University of Missouri
Area
Social and Behavioral Sciences
Specialty
Anthropology and Archaeology
Elected
2025

Dr. Deborah Pearsall is an American archaeologist, specializing in paleoethnobotany. She is a professor emerita in the Department of Anthropology, University of Missouri in Columbia, Missouri, where she first began working in 1978.
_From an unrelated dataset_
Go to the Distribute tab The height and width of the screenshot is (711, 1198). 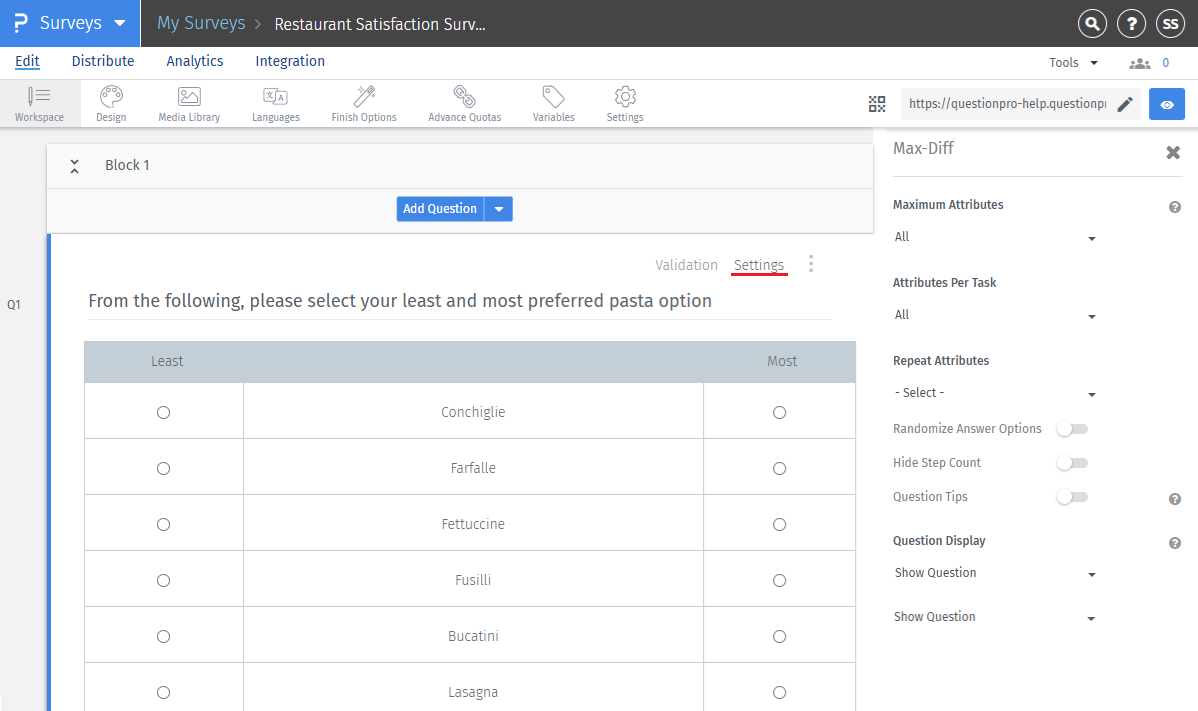click(x=103, y=61)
Retired from MU in 2013 after 35 years, Deborah Pearsall holds a BA from the University of Michigan and MA and PhD from the University of Illinois, all degrees in Anthropology. Her interests within this discipline center on South American archaeology and paleoethnobotany--the study of people-plant interrelationships through the archaeological record. She has conducted paleoethnobotanical research in numerous locations in the Americas. Her research has two broad themes: the origins and spread of agriculture in the lowland Neotropics, and methods and approaches in paleoethnobotany. She is the author of three books, Paleoethnobotany. A Handbook of Procedures; Plants and People in Ancient Ecuador: The Ethnobotany of the Jama River Valley; and D. R. Piperno and D. M. Pearsall, The Origins of Agriculture in the Lowland Neotropics, and was the general editor of Academic Press’s 2008 edition of the Encyclopedia of Archaeology.

Pearsall has published in numerous professional journals and edited books. She has been honored for lifetime achievements by the Society for American Archaeology, the Society of Ethnobiology, and the Archaeological Institute of America.